Your Deadline Or Your Life

Computer book author Dave Prochnow rode out Hurricane Katrina in Mississippi and risked his family's life so he could FedEx a manuscript:

Getting to the highway involved doing things that you would never ever do with kids in a car -- driving off the road, driving through people's yards, and driving over power lines. Yes, we had to drive over power lines. Luckily at least one of them was dead -- that was the one that just touched our roof antenna. Gulp.

Generalizing wildly from his personal experience, Prochnow scolds the media for exaggerating the damage of the storm, telling people to "believe your own eyes, not the one-eyed, myopic media."

He's lucky to have survived two mistakes that often proven fatal: Riding out a strong hurricane and driving over power lines.

Rafe Colburn relates another story of people driving around in the eye of Hurricane Rita. Downed power lines are incredibly dangerous, carrying up to 26,000 volts of electricity.

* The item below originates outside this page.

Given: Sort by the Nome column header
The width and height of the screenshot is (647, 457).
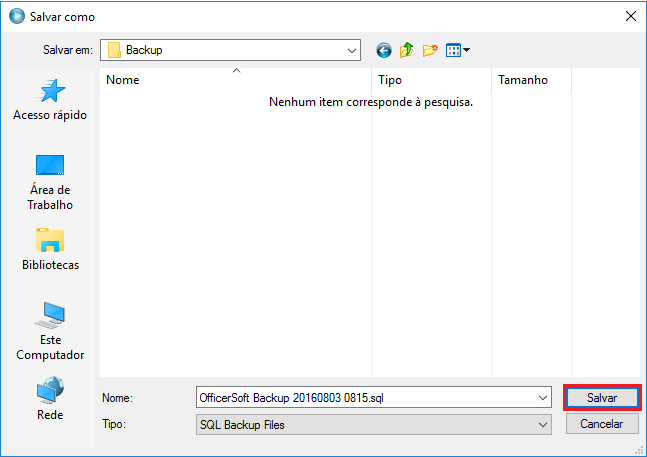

One thing I tell people about computer book authors, after working in the profession for eight years, is that we're not always the most lucid people in the world. When you work alone on technical documentation in your home for years, getting a majority of your information and social companionship from talk radio and the Internet, you can easily reach a point where Travis Bickle starts to make a lot of sense.

Choosing to drive over power lines with your kids in the car, just so you make dead on PSP Hacks, Mods, and Expansions, may be the most insane decision to come from one of us since Ed Yourdon predicted the Y2K bug would cause the collapse of civilization.

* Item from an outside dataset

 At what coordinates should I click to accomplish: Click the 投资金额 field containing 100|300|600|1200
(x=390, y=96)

I know from personal experience Dave Prochnow's plight. I made two abortive attempts to write computer books. In speaking with other computer book authors about how much money is at stake, I think that if Dave didn't risk life and limb, he would jeopardize the dozens of dollars he could see from an IT book.
I commend anyone who can publish an IT book.
On book #1, my editor dragged the project from 120,000 upto 200,000 words; stalled on payment and wanted to revise the outline AFTER the final manuscript was submitted. Later, the editor's successor said that based on the fab success of my first book with them, she wanted to talk about a second book. She was so screwed up, she didn't know that book #1 never made it print.
On book #2, my co-author faked cancer so that he wouldn't have to write his half of the book.
After that, I thought, "Forget this." If I had worked at McDonald's I would have earned more money.

I've heard lots of stories like that, but I have to say that my experience in computer book writing has been a good one. It did get pretty tough when the dot-com bust cut my sales in half and I couldn't take a break between books.

If you find a good editor and that person sticks around the publisher -- both rarities -- it's not a bad living. I got lucky having Mark Taber and Scott Meyers at Sams Publishing for more than a dozen books. I also have had a good experience recently doing a Movable Type book for Wiley.

It's not the voltage that kills you, it's the current. Of course, you're dead either way.

(Just thought we should get back to the subject of life-threatening situations, assuming that being a computer-book author is not one of them.)